**Lignes de données:**
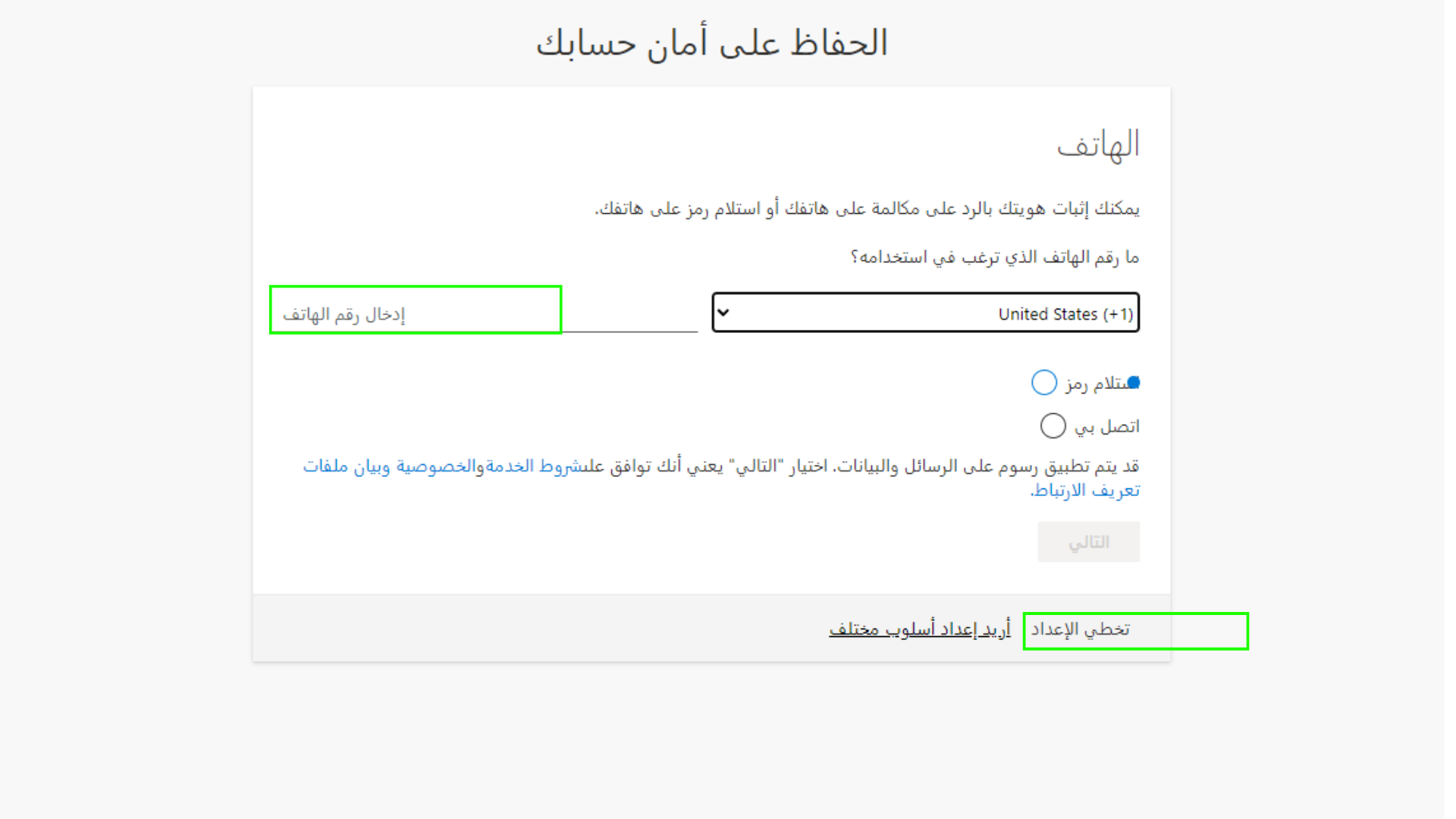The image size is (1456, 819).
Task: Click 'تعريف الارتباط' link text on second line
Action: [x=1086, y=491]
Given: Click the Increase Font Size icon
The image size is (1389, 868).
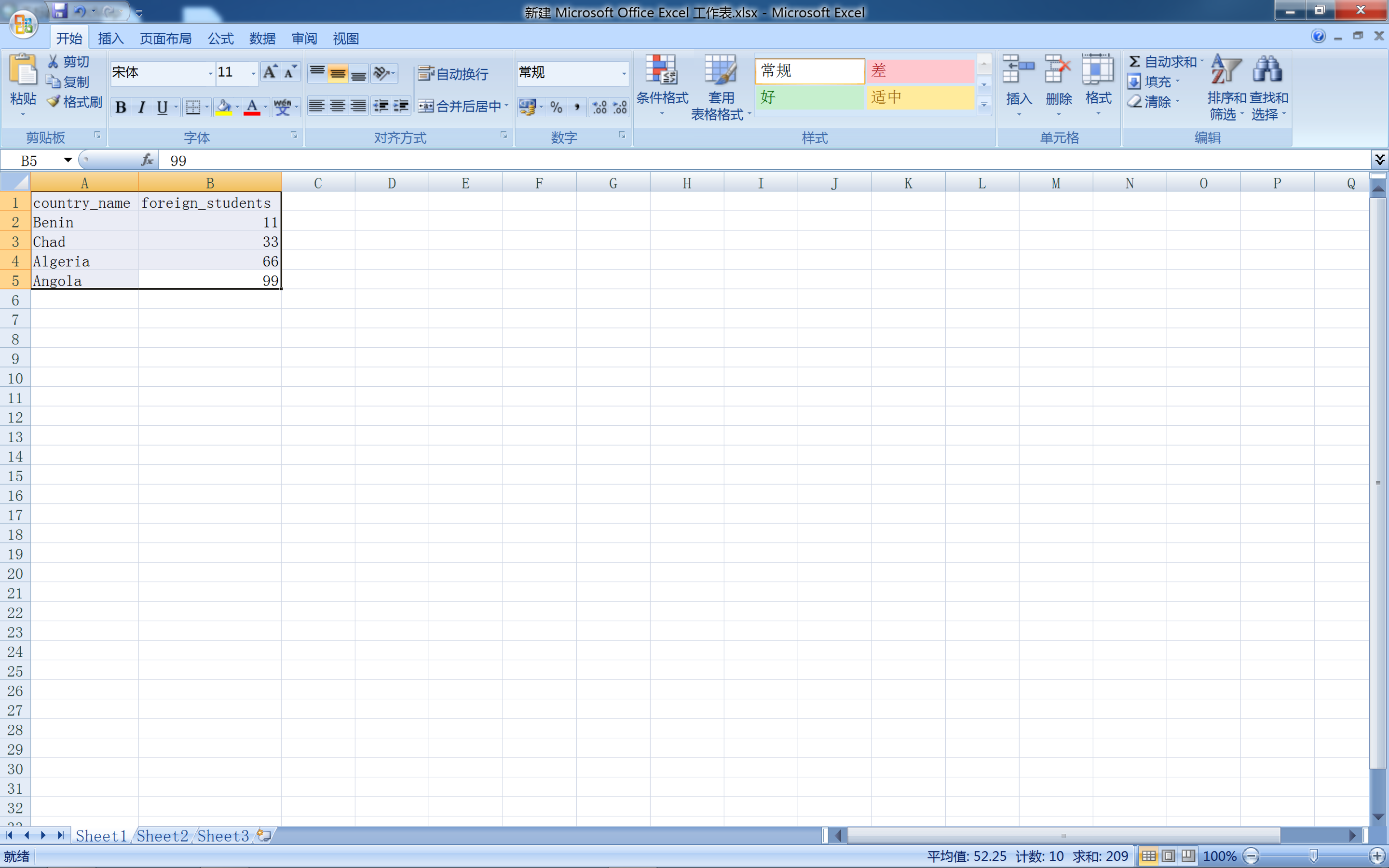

**Consigne:** Reproduisez sans modification toutes les lignes des données ci-dessus, en omettant les images.

**Réponse:**
The image size is (1456, 819).
Task: Click 'تعريف الارتباط' link text on second line
Action: [x=1086, y=491]
Given: Click the Increase Font Size icon
The image size is (1389, 868).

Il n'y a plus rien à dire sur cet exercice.